## Set task
Rewrite the lines below, changing each "click action" to "tap action" and leaving everything else as it is.

## Information given
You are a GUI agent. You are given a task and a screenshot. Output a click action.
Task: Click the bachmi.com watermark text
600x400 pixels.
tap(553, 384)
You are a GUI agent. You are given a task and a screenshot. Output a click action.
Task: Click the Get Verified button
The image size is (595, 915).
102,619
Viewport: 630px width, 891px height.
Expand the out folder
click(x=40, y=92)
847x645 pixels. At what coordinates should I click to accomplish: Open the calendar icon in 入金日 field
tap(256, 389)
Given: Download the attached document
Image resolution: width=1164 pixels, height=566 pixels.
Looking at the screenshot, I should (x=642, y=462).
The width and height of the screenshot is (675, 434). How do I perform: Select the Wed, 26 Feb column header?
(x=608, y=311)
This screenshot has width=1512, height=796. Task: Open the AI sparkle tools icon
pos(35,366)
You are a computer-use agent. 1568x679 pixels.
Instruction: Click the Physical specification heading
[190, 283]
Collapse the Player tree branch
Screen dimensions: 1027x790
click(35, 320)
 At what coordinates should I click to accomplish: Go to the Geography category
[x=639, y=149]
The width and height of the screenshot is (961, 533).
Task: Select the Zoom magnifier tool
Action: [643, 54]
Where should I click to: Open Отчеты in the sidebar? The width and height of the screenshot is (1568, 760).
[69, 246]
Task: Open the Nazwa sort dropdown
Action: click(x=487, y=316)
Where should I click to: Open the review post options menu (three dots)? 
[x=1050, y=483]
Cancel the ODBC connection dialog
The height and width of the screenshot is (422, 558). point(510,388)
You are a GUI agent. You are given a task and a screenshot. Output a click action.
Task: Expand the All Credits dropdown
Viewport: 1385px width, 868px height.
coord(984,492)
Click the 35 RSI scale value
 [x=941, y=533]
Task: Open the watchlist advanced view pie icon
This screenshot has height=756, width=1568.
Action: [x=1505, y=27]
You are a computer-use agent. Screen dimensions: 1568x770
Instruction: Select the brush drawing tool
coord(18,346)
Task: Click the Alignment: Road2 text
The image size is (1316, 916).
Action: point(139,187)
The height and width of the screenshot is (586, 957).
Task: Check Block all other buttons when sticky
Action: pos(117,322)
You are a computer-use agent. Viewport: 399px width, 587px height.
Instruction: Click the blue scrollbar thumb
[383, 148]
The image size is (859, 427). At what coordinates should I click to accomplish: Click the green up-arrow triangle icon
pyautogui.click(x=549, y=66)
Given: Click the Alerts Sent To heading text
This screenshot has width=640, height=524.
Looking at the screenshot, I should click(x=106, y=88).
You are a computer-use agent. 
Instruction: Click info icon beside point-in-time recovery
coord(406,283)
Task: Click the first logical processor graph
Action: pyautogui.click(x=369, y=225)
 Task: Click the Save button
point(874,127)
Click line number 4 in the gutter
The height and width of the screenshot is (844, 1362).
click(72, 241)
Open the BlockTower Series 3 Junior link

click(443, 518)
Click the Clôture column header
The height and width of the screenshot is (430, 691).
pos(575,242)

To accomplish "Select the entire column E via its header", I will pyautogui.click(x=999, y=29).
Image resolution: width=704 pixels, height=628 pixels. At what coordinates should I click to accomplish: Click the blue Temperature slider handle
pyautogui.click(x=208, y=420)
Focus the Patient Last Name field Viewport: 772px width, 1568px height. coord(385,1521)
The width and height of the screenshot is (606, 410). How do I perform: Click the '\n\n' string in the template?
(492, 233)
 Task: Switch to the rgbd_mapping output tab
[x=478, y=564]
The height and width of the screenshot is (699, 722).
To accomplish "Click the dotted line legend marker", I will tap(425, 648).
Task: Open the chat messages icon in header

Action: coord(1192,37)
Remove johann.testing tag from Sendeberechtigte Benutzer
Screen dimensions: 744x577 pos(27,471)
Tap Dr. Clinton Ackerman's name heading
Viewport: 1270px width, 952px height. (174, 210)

## Full solution
You are a GUI agent. You are given a task and a screenshot. Output a tap action.
Task: Click the bachmi.com watermark text
600x400 pixels.
tap(553, 384)
You are a GUI agent. You are given a task and a screenshot. Output a tap action.
Task: Click the Get Verified button
The image size is (595, 915).
102,619
Viewport: 630px width, 891px height.
Expand the out folder
click(x=40, y=92)
847x645 pixels. At what coordinates should I click to accomplish: Open the calendar icon in 入金日 field
tap(256, 389)
Given: Download the attached document
Image resolution: width=1164 pixels, height=566 pixels.
Looking at the screenshot, I should (x=642, y=462).
The width and height of the screenshot is (675, 434). How do I perform: Select the Wed, 26 Feb column header?
(x=608, y=311)
This screenshot has width=1512, height=796. Task: Open the AI sparkle tools icon
pos(35,366)
You are a computer-use agent. 1568x679 pixels.
Instruction: Click the Physical specification heading
[190, 283]
Collapse the Player tree branch
Screen dimensions: 1027x790
click(35, 320)
 At what coordinates should I click to accomplish: Go to the Geography category
[x=639, y=149]
The width and height of the screenshot is (961, 533).
Task: Select the Zoom magnifier tool
Action: [643, 54]
Where should I click to: Open Отчеты in the sidebar? The width and height of the screenshot is (1568, 760).
[69, 246]
Task: Open the Nazwa sort dropdown
Action: click(x=487, y=316)
Where should I click to: Open the review post options menu (three dots)? 
[x=1050, y=483]
Cancel the ODBC connection dialog
The height and width of the screenshot is (422, 558). point(510,388)
You are a GUI agent. You are given a task and a screenshot. Output a tap action.
Task: Expand the All Credits dropdown
Viewport: 1385px width, 868px height.
coord(984,492)
Click the 35 RSI scale value
 [x=941, y=533]
Task: Open the watchlist advanced view pie icon
This screenshot has height=756, width=1568.
Action: [x=1505, y=27]
You are a computer-use agent. Screen dimensions: 1568x770
Instruction: Select the brush drawing tool
coord(18,346)
Task: Click the Alignment: Road2 text
The image size is (1316, 916).
Action: point(139,187)
The height and width of the screenshot is (586, 957).
Task: Check Block all other buttons when sticky
Action: pos(117,322)
You are a computer-use agent. Viewport: 399px width, 587px height.
Instruction: Click the blue scrollbar thumb
[383, 148]
The image size is (859, 427). At what coordinates should I click to accomplish: Click the green up-arrow triangle icon
pyautogui.click(x=549, y=66)
Given: Click the Alerts Sent To heading text
This screenshot has width=640, height=524.
Looking at the screenshot, I should click(x=106, y=88).
You are a computer-use agent. 
Instruction: Click info icon beside point-in-time recovery
coord(406,283)
Task: Click the first logical processor graph
Action: pyautogui.click(x=369, y=225)
 Task: Click the Save button
point(874,127)
Click line number 4 in the gutter
The height and width of the screenshot is (844, 1362).
click(72, 241)
Open the BlockTower Series 3 Junior link

click(443, 518)
Click the Clôture column header
The height and width of the screenshot is (430, 691).
pos(575,242)

To accomplish "Select the entire column E via its header", I will pyautogui.click(x=999, y=29).
Image resolution: width=704 pixels, height=628 pixels. At what coordinates should I click to accomplish: Click the blue Temperature slider handle
pyautogui.click(x=208, y=420)
Focus the Patient Last Name field Viewport: 772px width, 1568px height. coord(385,1521)
The width and height of the screenshot is (606, 410). How do I perform: Click the '\n\n' string in the template?
(492, 233)
 Task: Switch to the rgbd_mapping output tab
[x=478, y=564]
The height and width of the screenshot is (699, 722).
To accomplish "Click the dotted line legend marker", I will tap(425, 648).
Task: Open the chat messages icon in header

Action: coord(1192,37)
Remove johann.testing tag from Sendeberechtigte Benutzer
Screen dimensions: 744x577 pos(27,471)
Tap Dr. Clinton Ackerman's name heading
Viewport: 1270px width, 952px height. (174, 210)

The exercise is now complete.